*** Information supplied Section Begins ***

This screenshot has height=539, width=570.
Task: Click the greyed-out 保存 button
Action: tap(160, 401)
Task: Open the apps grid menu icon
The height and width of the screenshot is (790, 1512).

*** Information supplied Section Ends ***
*** Information supplied Section Begins ***

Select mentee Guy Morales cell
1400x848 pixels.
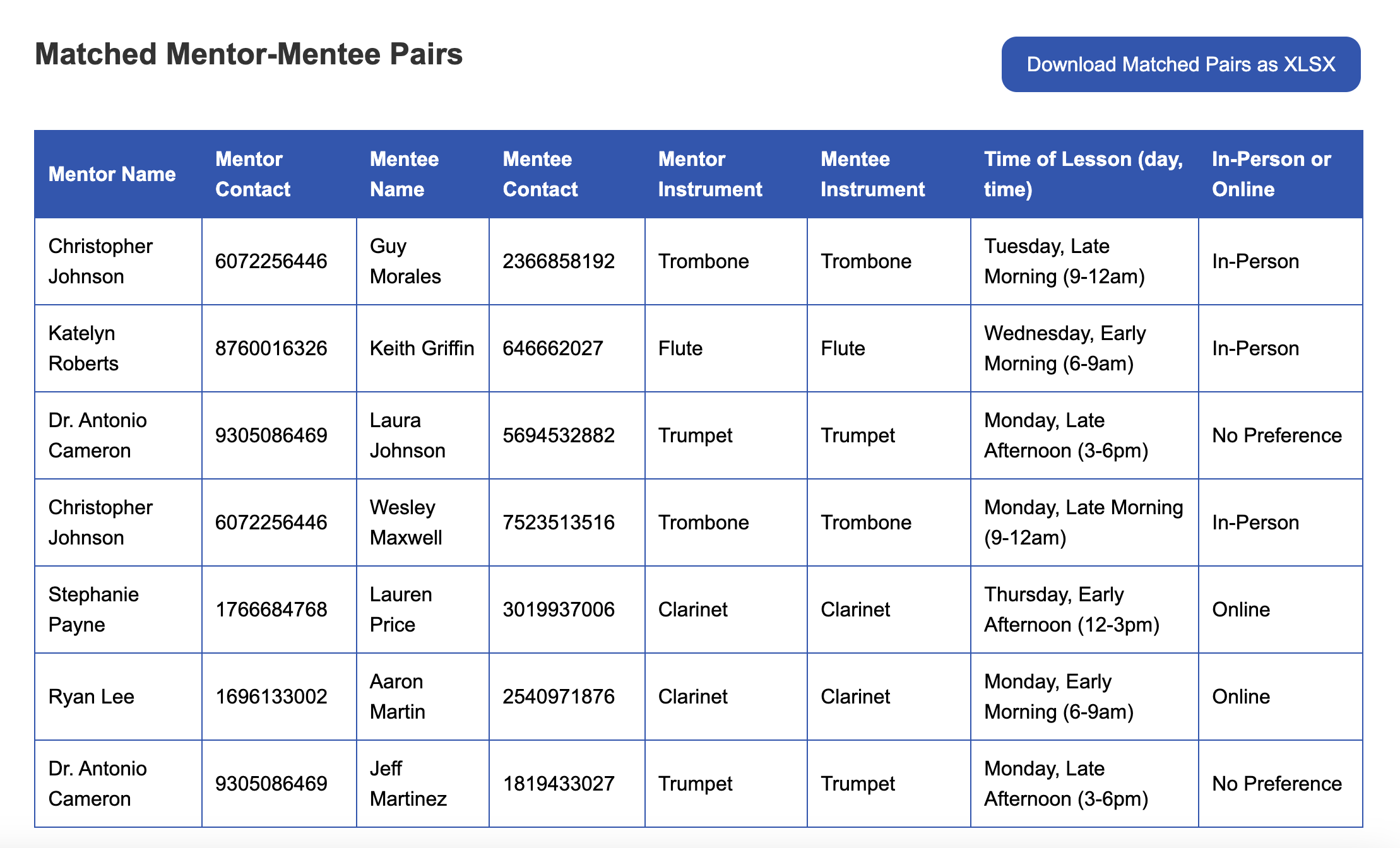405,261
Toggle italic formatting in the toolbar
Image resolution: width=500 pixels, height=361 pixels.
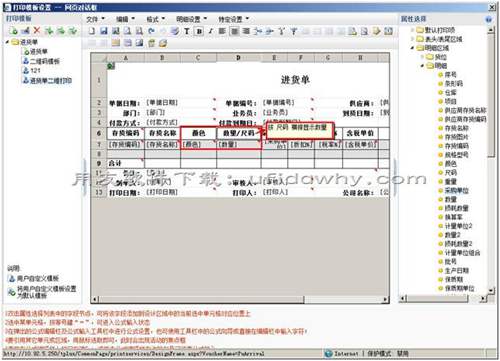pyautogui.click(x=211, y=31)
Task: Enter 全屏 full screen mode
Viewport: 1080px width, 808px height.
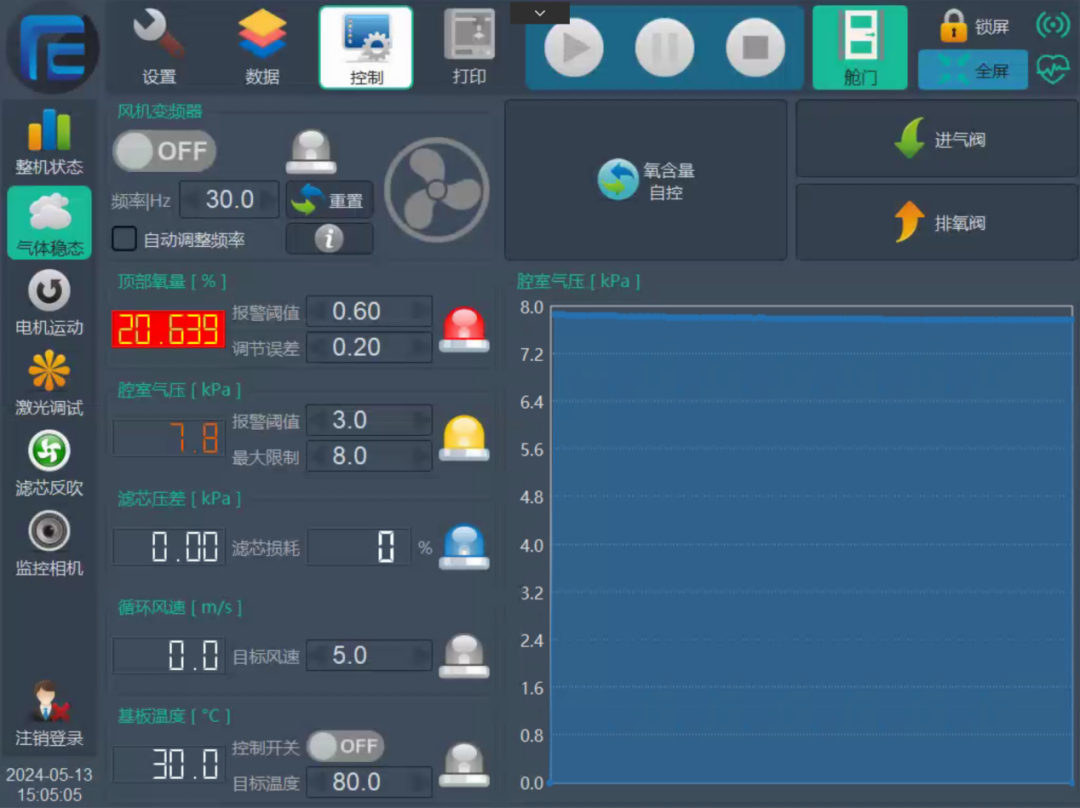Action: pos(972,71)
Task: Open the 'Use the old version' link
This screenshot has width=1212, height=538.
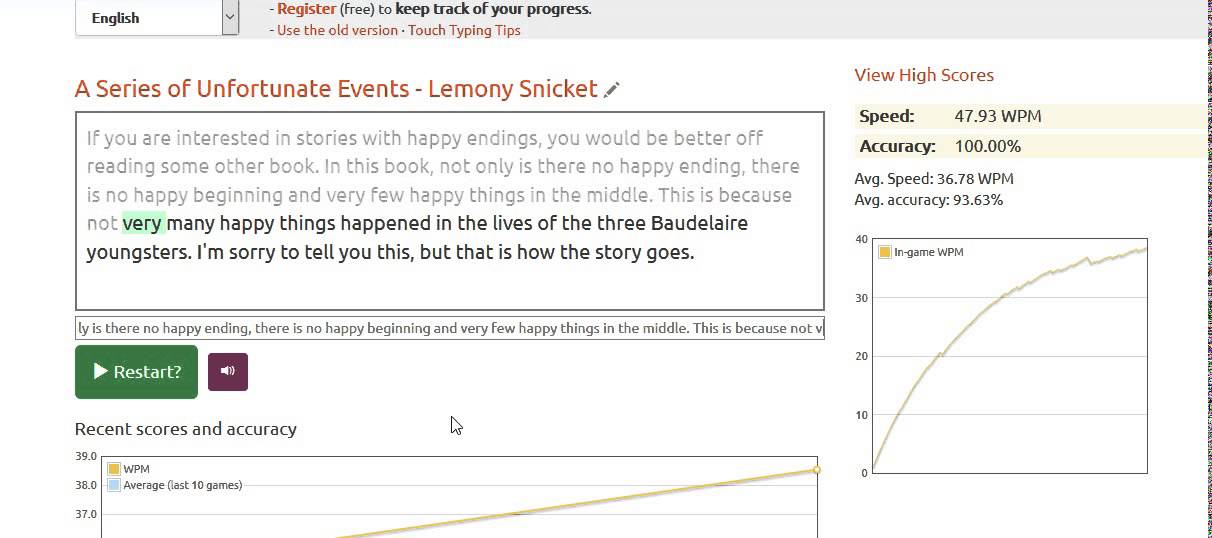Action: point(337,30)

*** Information supplied Section Ends ***

Your instructions – Search the data above for the word "Open". Copy each line it is in.

Answer for this exercise –
Task: Open the apps grid menu icon
Task: Open the 'Use the old version' link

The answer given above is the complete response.